Ghanaian economist and central banker

Johnson Pandit Asiama is a Ghanaian economist and central banker who became Governor of the Bank of Ghana in February 2025. He previously served in senior roles at the Bank of Ghana, including Second Deputy Governor.

== Early life and education ==

Asiama holds a PhD in economics from the University of Southampton. He is from Kpalime Duga in Ghana’s Volta Region.

== Career ==

Asiama has held various senior positions at the Bank of Ghana prior to his appointment as Governor. His work has focused on monetary policy formulation, financial sector regulation, and financial stability management.

He has been associated with the Bank’s Monetary Policy Committee and has participated in decisions relating to interest rate policy and inflation management. Asiama has worked at the Bank of Ghana for over two decades in roles related to research, banking supervision, and monetary policy. He served as Second Deputy Governor between April 2016 and January 2018.

== Governorship of the Bank of Ghana ==

He has commended on the performance of Ghana’s banking sector and macroeconomic outlook. Asiama has also addressed issues relating to currency stability and monetary policy management. He has highlighted the role of media engagement in economic communication and discussed the licensing of non-interest banking in Ghana.

Asiama was appointed Governor of the Bank of Ghana in February 2025, succeeding Ernest Addison.

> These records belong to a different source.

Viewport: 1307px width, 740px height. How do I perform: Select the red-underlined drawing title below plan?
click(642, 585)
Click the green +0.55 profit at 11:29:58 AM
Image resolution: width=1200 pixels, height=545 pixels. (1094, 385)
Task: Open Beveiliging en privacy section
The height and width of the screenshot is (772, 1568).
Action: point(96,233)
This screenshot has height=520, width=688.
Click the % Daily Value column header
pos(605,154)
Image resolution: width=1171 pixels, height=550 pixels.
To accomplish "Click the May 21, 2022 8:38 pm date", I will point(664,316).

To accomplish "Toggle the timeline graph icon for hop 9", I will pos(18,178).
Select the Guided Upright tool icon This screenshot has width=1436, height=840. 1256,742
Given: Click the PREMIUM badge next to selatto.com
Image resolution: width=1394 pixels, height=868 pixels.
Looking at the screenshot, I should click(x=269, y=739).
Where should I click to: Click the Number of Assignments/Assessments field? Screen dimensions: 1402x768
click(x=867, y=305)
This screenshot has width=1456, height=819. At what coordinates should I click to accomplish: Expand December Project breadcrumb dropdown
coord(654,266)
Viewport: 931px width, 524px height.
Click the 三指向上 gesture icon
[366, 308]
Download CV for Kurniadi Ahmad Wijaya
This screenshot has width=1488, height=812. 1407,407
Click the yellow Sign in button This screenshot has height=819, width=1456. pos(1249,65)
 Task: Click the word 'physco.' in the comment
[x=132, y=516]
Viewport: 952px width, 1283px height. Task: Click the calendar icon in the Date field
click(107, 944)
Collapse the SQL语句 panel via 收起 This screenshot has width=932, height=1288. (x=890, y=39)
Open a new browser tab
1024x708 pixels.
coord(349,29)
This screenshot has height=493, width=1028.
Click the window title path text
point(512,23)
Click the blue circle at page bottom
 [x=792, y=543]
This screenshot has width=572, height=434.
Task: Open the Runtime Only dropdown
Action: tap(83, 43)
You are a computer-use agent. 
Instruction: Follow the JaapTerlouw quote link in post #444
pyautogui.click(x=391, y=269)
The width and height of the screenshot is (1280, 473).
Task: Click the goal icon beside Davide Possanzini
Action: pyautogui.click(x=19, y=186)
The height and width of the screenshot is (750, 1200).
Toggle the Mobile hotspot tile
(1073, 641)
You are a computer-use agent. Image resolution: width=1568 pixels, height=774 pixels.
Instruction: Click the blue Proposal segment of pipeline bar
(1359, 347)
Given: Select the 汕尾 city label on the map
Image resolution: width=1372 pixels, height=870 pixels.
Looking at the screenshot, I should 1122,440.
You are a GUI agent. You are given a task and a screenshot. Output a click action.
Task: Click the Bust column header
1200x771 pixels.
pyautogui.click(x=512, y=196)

His tenure has included oversight of monetary policy, banking sector regulation, and financial stability measures.

He has addressed issues relating to enforcement of foreign exchange regulations and financial sector reforms.

As Governor of the Bank of Ghana, Asiama has been involved in banking sector reforms aimed at strengthening financial stability.

== Legal matters ==

Prior to his appointment as governor, Asiama was involved in legal proceedings relating to Ghana’s banking sector crisis. In January 2025, the attorney-general discontinued the case.